BENGHAZI, Libya -- Witnesses in Benghazi, Libya, provide a chronology for the Sept. 11 attack on the U.S. consulate here that differs in significant ways from timelines released by U.S. officials in Washington, raising more questions about how the assault unfolded and the speed with which Americans at a nearby CIA annex responded to calls for help from the consulate.
The versions of the attack told here indicate that the last visitor who met with Ambassador Chris Stevens, who died in the assault on the consulate, departed at least 45 minutes earlier than U.S. officials in Washington have said.

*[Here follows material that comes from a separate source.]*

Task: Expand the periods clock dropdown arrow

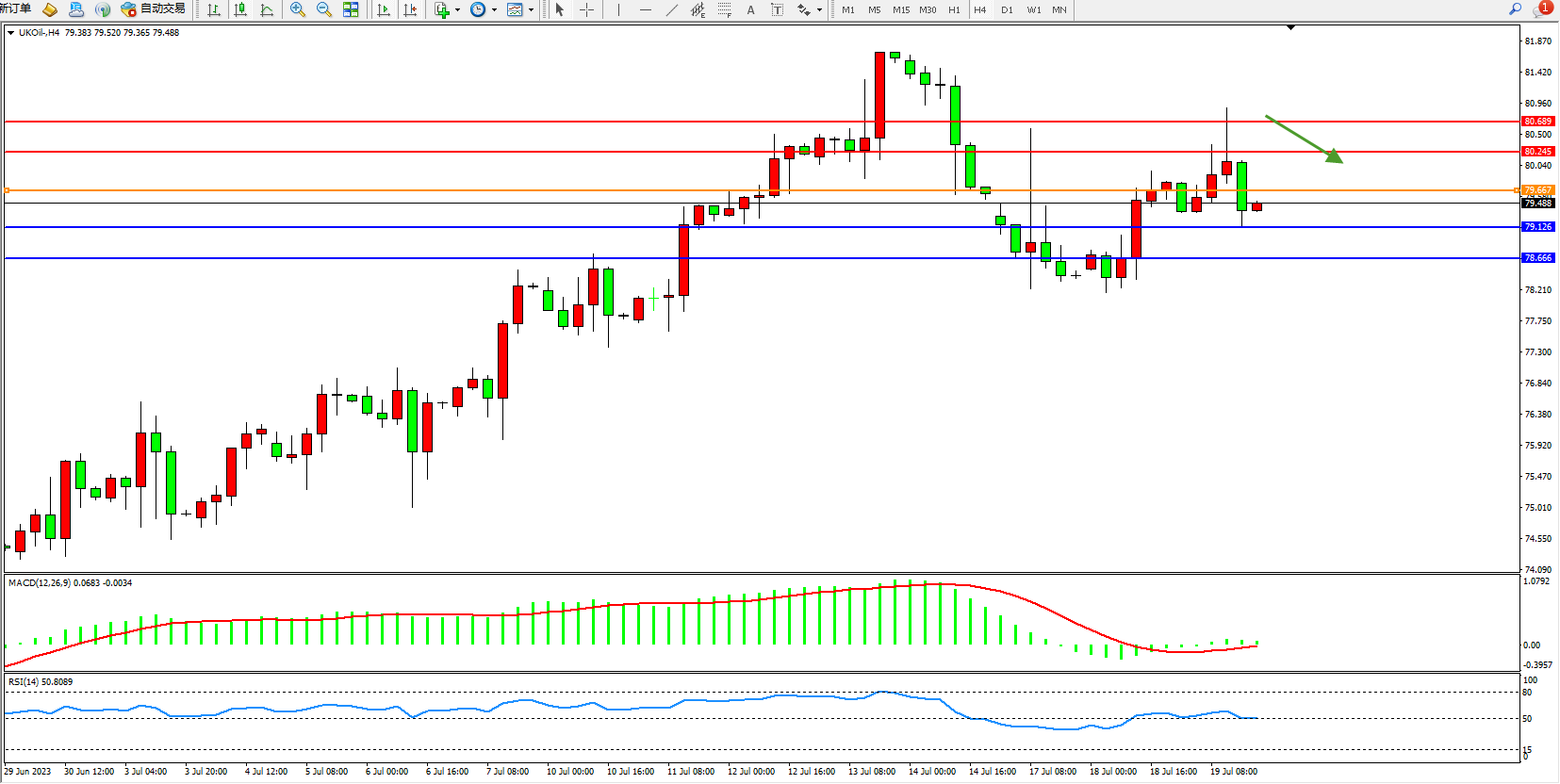Action: (494, 10)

Witnesses here also suggest that the attack may have begun as many as 15 minutes earlier than officials in Washington have said.

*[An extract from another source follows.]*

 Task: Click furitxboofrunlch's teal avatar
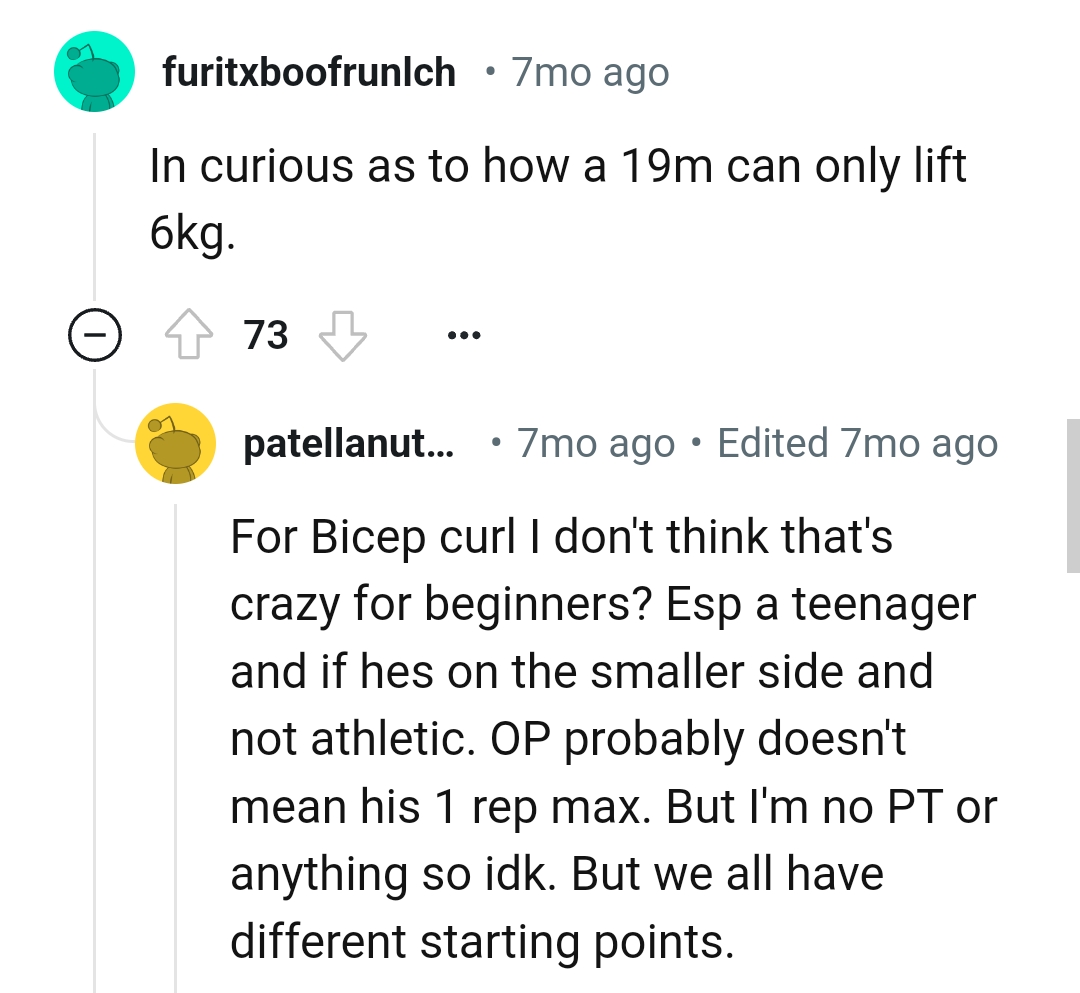tap(93, 71)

Witnesses also said there was no indication that anyone in the U.S. diplomatic compound was aware before the assault that protests had broken out in neighboring Egypt over an inflammatory film about the Prophet Muhammad that was produced in the United States.
The differences in the timelines could mean that CIA officers stationed in a compound just 1.2 miles away may have waited as long as 40 minutes before setting out to assist the besieged consulate and might not have arrived there until more than an hour after the attack began.
At a minimum, the witness accounts suggest that after two months, the U.S. government still may not know the basic sequence of events and when key moments in the assault occurred.
On the evening of Sept. 11, Stevens met with the Turkish consul here, Ali Sait Akin, in what everyone agrees was his last official act. While State Department officials said Stevens escorted the Turkish consul out of the compound at 8:30 p.m., a guard at the compound and an official familiar with the meeting said Mr. Akin left at 7:45 p.m.
A security guard said he distinctly remembered the time of the meeting because about a half-hour before Mr. Akin was scheduled to meet with Stevens, the ambassador approached the guard, introduced himself and asked what security measures were needed to allow the Turkish consul to enter. Stevens told him Mr. Akin would arrive at 6:30 p.m. for an hour-long meeting.
As the guard and Stevens spoke, the protests in Cairo had been going on for nearly two hours. Stevens didn't mention the film to the guard, and no one from the compound warned the guard about possible protests throughout the night, the guard said.
Mr. Akin arrived on time and the men met for an hour, the guard said.
The guard made a note of the time of Mr. Akin's arrival and departure in a book in which the guards tracked all movements, he said.
State Department officials have said the attack started at 9:40 p.m., a time that the CIA timeline also sets as the approximate beginning. A Pentagon account of its response said the assault started at 9:42 p.m.
But two guards at the compound told McClatchy that the attack began earlier; one said at 9:25 p.m. and the other at 9:35.
Behind the compound, at a nearby restaurant, a Western diplomat who was having dinner heard a mortar round go off around 9:30 p.m.